Task >> Write out only the lines from the line containing "Task: Open the user avatar profile menu" to the end of the listing below, both included, exactly as they stand. Drop the pictures.

═══

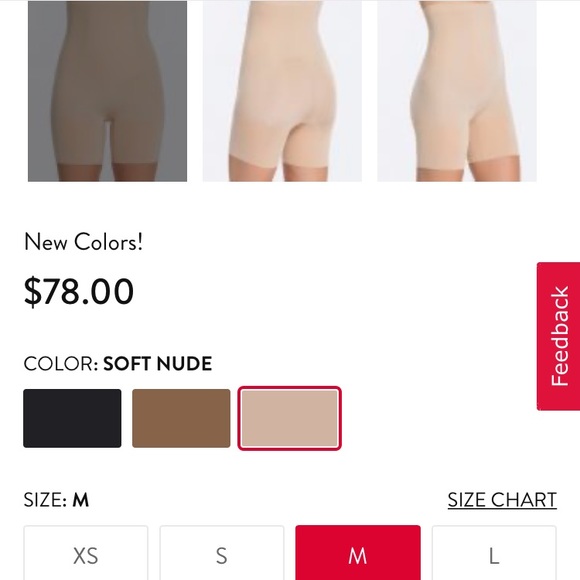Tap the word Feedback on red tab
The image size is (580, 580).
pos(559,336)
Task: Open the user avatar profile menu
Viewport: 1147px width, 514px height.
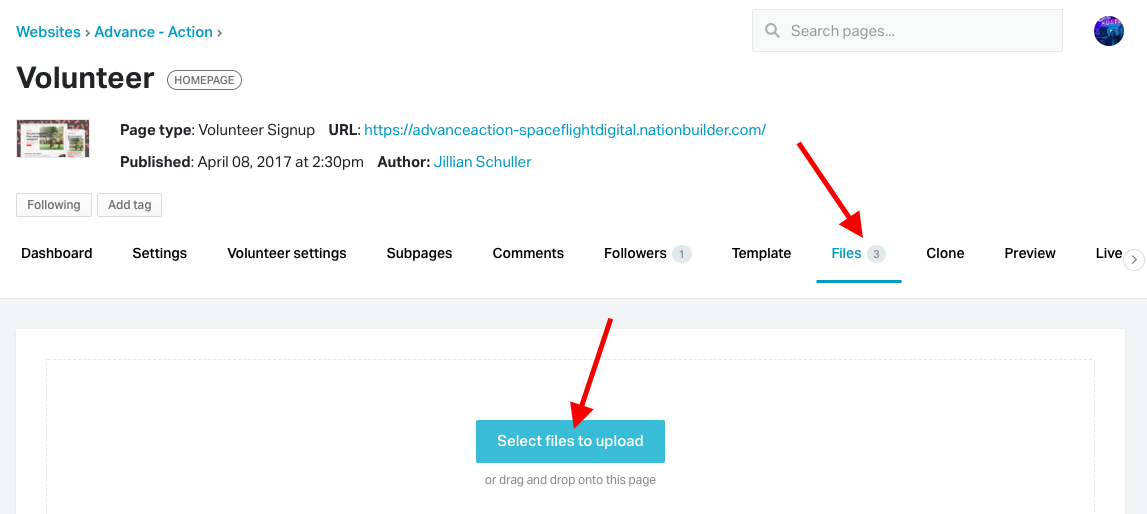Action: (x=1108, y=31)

═══

Response area >>
Task: Open the user avatar profile menu
Viewport: 1147px width, 514px height.
Action: (x=1108, y=31)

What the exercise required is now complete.